REQUIREMENT: In the wiring write-up below, reproduce everything from "I ran the halo" down to "snapped back on." word for word.

The wires highlighted in yellow are from my roll bar, they snapped nicely on top of the frame rail where the factory clips were already at. There were a few extra so I took advantage, the red circled harness is for my halo's. I ran them out of the cab and up behind the front fenderwell guard, there is plenty of room plus it keeps the wiring out of the weather.
http://i716.photobucket.com/albums/ww167/trplxl2/100_2114.jpg

I ran the halo wiring behind the brake booster, all along the back of the engine compartment and then down along the driver's side front fender lip. I held it in place of zip ties to keep it out of the way, right now I have it curled up in the front fender until I get the switch panel done.
http://i716.photobucket.com/albums/ww167/trplxl2/100_2115.jpg

Just for fun I posted this picture of the roll bar wiring under the front sill plate, it's the 3/8" wireloom which just barely fits when the sill plate is snapped back on.

RECORDED DATA:
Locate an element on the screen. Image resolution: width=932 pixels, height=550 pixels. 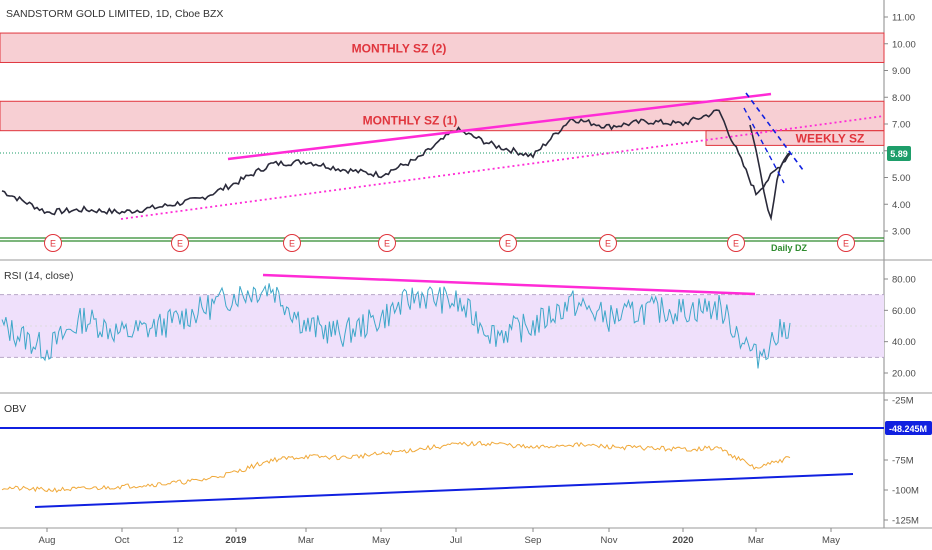
svg-text: -48.245M is located at coordinates (908, 429).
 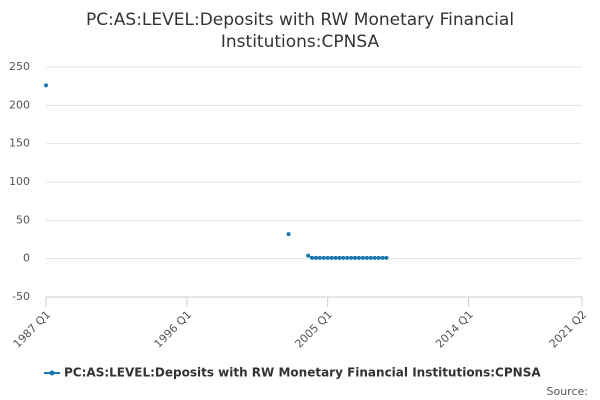 I want to click on y-tick-label: 250, so click(x=20, y=66).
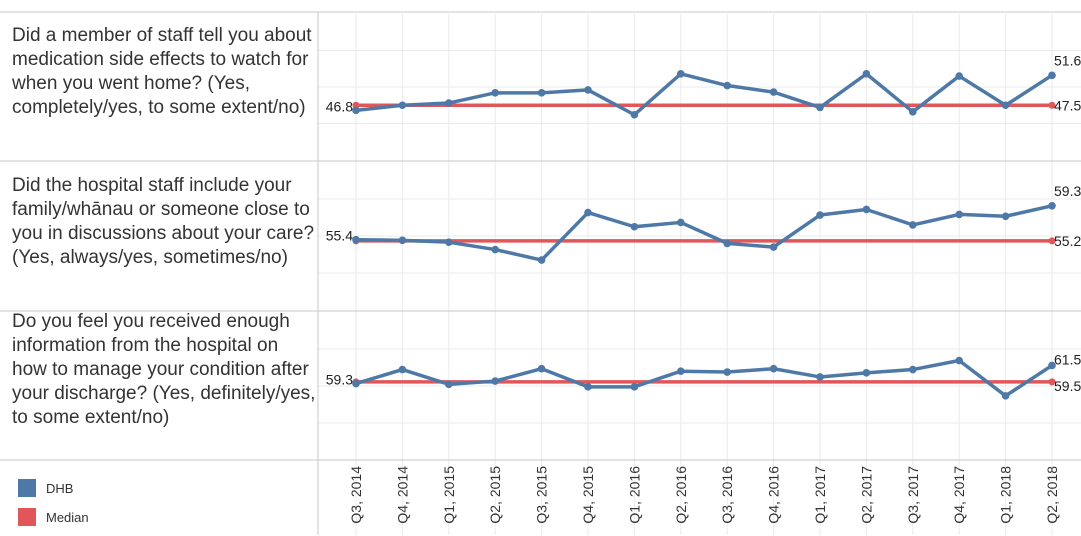  I want to click on x-tick-label: Q2, 2016, so click(681, 495).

SOLUTION:
I ran the halo wiring behind the brake booster, all along the back of the engine compartment and then down along the driver's side front fender lip. I held it in place of zip ties to keep it out of the way, right now I have it curled up in the front fender until I get the switch panel done.
http://i716.photobucket.com/albums/ww167/trplxl2/100_2115.jpg

Just for fun I posted this picture of the roll bar wiring under the front sill plate, it's the 3/8" wireloom which just barely fits when the sill plate is snapped back on.